The Canadian singer-songwriter has been exceedingly busy for the past few years. While pop stars becoming multi-hyphenates is nothing new, Wainwright’s projects are a lot more ambitious than a guest spot on Gossip Girl or a fragrance launch. Instead of an eponymous line of clothing at Topshop, our Rufus decided to write an opera (in French, no less). He’s mounting productions in Canada as well as the UK (while hinting feverishly that New York will not be far behind), and he is still working with American theatre director Robert Wilson on an adaptation of Wilson’s Shakespeare’s Sonette. Three of the tracks on All Days Are Nights, “When Most I Wink”, “A Woman’s Face”, and “Shame”, are the Bard’s sonnets set to music, written for Wilson’s Berlin production last year. The album also features Wainwright’s rendition of his own aria from Prima Donna, “Les feux d’artifice t’appellent”. All of this is in addition to his ongoing work on his recovery from drug addiction, which he discusses with candor as a major focal point of his life.

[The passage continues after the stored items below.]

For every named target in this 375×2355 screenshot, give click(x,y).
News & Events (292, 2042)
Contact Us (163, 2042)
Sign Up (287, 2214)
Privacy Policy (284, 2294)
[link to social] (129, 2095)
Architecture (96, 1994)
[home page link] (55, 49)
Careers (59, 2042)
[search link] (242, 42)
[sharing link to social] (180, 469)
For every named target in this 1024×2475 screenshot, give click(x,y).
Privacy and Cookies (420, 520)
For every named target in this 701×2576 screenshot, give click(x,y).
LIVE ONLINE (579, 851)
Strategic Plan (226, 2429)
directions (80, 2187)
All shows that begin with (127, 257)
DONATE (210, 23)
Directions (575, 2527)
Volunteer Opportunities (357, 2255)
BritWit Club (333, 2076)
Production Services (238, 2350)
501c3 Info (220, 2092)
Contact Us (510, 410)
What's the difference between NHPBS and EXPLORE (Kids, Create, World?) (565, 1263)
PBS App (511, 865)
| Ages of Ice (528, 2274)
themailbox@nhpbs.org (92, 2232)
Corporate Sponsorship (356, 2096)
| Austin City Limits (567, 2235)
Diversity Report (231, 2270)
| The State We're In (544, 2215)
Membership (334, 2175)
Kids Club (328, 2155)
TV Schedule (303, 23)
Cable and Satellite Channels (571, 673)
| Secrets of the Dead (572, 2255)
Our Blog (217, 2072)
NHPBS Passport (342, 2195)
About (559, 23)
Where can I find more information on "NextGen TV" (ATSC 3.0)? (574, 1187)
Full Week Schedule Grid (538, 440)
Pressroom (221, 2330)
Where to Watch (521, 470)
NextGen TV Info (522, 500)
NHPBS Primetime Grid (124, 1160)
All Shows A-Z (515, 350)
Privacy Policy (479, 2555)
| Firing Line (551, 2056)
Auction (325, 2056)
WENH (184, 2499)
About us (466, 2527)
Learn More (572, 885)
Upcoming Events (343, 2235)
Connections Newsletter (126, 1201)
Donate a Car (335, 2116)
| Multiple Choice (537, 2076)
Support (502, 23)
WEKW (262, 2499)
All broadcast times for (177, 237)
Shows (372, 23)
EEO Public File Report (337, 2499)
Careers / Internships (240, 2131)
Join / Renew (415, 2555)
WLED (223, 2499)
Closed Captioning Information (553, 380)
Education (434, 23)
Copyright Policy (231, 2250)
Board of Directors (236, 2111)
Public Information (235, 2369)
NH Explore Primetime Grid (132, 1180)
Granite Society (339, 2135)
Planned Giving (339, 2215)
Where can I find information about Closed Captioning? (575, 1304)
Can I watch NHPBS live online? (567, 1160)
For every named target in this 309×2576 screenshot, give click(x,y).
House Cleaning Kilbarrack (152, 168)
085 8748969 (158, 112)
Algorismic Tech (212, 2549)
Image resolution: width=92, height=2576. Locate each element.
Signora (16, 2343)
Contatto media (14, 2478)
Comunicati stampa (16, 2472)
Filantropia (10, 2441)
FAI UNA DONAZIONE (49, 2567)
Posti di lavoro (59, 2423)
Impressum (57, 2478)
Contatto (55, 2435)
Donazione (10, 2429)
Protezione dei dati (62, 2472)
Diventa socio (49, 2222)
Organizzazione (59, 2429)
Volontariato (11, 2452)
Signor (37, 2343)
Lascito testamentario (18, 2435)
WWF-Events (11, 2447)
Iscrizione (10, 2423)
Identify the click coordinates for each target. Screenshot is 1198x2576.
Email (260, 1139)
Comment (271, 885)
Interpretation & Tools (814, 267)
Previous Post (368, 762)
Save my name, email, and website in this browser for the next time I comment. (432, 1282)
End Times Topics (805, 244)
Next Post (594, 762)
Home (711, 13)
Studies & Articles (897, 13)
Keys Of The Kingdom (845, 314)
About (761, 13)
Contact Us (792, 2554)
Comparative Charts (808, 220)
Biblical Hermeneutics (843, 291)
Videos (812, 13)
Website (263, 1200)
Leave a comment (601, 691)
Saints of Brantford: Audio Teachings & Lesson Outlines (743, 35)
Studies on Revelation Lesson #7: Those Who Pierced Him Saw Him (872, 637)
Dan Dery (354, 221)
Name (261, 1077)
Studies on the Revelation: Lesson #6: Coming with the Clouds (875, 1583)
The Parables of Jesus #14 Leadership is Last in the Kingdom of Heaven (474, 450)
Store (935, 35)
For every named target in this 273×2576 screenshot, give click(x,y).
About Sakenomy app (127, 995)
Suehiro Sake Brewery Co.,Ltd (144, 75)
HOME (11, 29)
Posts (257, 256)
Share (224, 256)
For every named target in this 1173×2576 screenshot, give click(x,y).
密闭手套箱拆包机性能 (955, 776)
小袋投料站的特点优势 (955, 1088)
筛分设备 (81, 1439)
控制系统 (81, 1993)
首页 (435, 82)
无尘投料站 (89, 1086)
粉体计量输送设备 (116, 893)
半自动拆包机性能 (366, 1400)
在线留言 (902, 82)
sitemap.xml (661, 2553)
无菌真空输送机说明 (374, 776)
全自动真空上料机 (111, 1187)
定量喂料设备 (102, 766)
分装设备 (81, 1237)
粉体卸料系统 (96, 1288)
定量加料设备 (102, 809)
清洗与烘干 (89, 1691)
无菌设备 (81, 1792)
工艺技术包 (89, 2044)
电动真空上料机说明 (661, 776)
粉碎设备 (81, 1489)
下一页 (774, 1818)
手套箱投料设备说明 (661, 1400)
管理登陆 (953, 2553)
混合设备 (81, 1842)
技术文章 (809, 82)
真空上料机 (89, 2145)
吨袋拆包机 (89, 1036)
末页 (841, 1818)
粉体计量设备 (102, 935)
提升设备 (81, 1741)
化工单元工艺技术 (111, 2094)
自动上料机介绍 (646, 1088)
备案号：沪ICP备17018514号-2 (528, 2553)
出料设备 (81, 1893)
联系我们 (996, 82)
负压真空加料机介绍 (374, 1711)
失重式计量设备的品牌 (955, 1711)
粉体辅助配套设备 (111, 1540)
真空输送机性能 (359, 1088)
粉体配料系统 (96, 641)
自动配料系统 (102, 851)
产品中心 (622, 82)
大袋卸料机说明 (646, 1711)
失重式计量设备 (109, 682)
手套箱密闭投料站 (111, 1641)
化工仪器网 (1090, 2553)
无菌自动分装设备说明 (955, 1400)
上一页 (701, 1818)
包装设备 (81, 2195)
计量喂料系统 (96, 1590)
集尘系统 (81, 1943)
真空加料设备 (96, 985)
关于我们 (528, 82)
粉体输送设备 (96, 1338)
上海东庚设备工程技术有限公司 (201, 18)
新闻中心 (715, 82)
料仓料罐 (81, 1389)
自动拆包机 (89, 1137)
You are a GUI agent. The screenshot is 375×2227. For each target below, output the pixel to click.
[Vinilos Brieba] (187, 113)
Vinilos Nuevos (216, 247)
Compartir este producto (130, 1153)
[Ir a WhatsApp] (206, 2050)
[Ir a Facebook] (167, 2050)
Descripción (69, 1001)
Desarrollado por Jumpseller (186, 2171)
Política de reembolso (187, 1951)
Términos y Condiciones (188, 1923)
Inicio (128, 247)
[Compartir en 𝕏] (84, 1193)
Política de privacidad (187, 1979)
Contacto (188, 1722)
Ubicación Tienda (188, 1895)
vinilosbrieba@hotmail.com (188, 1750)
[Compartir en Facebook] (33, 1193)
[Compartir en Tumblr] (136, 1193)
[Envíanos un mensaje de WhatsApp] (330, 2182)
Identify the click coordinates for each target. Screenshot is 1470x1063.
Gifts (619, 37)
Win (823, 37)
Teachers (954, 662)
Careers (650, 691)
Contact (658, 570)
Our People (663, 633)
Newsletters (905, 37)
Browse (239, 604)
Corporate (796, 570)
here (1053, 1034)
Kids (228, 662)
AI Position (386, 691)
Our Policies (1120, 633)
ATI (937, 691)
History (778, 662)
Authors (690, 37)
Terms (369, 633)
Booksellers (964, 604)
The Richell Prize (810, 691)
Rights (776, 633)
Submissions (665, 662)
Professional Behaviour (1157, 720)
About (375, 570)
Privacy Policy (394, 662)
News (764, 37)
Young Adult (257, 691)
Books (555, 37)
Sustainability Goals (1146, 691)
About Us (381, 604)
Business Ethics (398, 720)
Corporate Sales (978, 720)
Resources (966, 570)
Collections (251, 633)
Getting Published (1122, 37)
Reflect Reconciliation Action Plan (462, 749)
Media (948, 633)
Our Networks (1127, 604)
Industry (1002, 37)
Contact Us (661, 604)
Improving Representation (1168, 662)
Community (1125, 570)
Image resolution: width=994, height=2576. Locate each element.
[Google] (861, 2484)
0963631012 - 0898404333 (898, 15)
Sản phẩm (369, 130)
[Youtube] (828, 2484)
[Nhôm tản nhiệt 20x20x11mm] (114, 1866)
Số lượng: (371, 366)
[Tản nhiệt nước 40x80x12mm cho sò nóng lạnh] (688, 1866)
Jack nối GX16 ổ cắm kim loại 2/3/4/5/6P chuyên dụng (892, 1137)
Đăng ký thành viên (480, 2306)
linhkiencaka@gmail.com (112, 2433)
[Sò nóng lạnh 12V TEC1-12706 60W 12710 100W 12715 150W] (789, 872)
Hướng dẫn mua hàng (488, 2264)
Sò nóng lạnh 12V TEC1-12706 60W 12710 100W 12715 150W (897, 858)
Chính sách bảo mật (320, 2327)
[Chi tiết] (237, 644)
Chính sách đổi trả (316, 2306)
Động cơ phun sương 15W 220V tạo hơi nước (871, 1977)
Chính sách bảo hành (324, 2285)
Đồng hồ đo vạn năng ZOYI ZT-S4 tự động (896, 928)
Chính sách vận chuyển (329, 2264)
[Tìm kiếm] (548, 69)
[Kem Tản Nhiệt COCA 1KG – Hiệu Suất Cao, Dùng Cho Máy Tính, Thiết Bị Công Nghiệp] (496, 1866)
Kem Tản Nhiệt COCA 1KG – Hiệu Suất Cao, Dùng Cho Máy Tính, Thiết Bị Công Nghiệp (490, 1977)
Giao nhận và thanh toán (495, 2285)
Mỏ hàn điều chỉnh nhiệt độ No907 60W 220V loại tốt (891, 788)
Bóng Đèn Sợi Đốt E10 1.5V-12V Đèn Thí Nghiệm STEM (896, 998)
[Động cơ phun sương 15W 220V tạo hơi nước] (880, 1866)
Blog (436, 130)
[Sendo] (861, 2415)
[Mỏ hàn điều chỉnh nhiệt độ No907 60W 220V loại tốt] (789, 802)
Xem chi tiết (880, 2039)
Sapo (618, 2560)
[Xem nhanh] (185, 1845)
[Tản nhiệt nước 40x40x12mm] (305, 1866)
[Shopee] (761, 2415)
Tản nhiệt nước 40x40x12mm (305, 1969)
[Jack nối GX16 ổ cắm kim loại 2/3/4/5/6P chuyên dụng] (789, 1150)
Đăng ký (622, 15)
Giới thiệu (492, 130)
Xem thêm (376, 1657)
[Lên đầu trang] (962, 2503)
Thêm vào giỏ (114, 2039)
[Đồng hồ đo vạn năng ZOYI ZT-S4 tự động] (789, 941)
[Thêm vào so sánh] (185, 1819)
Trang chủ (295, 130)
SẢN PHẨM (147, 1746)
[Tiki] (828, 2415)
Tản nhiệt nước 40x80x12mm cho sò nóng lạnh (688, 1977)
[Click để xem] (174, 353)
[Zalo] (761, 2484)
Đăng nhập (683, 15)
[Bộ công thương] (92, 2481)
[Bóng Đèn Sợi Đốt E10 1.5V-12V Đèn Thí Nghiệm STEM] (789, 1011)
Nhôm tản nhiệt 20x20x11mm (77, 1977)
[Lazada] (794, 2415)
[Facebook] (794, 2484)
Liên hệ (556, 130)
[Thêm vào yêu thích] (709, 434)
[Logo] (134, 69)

All Days Are Nights was written and recorded largely during the period that Wainwright’s mother, singer-songwriter Kate McGarrigle, was dying of cancer. Released just months after her passing, the album has a somber and elegiac feel, punctuated with brief respites of humor. “So Sad With What I Have” takes up residence next to “Give Me What I Want and Give It to Me Now”, a tastefully bitchy skewering of the critic who eviscerated the first staging of Prima Donna (which, I fully admit, gives me a perverse hope that if I slate an artist viciously enough, maybe he’ll immortalize me in song). Despite being culled from different projects, far from feeling like a smorgasbord, the songs are undoubtedly all of a piece. The through line seems to be this sense of mourning the woman who imbued him with his “show-must-go-on” ethos in the first place.
Wainwright’s last record, 2007’s Release the Stars, was his most pop-oriented to date, as evidenced by his choice to use Pet Shop Boys’ Neil Tennant as executive producer. And Wainwright has said that he wanted to make this piano-and-voice record as a sort of “sorbet between courses” before he delivers audiences “the next big assault”. It is telling that he views his work in terms of his whole discography rather than stand-alone pieces. It is the mindset one would expect from someone who performs in a coat with a 17-foot train designed by Michael Jackson’s costumer.
Of course, much as we don’t go to Las Vegas looking for a quaint bed-and-breakfast, we don’t go to Rufus Wainwright looking for John Denver. It is drama we seek and drama we get — emotional spectacle of the highest order. Nowhere is this better typified than “The Dream”, which has become the most anticipated “Will-he-pull-it-off?” moment in his live show. Five-and-a-half minutes of slowly building catharsis, the song puts Wainwright’s vocal and musical prowess to the test. The drama, however, never devolves into melodrama, and one of Wainwright’s singular gifts is how endearing he is in his egoism. In “Zebulon”, he sings “My mother’s in the hospital / My sister’s at the opera / I’m in love, but let’s not talk about it”, always bringing the song back around to (you guessed it) himself. His narcissism is as much a part of his charm as his incredible voice, his piano, his lyrical skill, and that 17-foot train. And we wouldn’t have him any other way. Still beautiful, hopefully a little less doomed, and always iconic.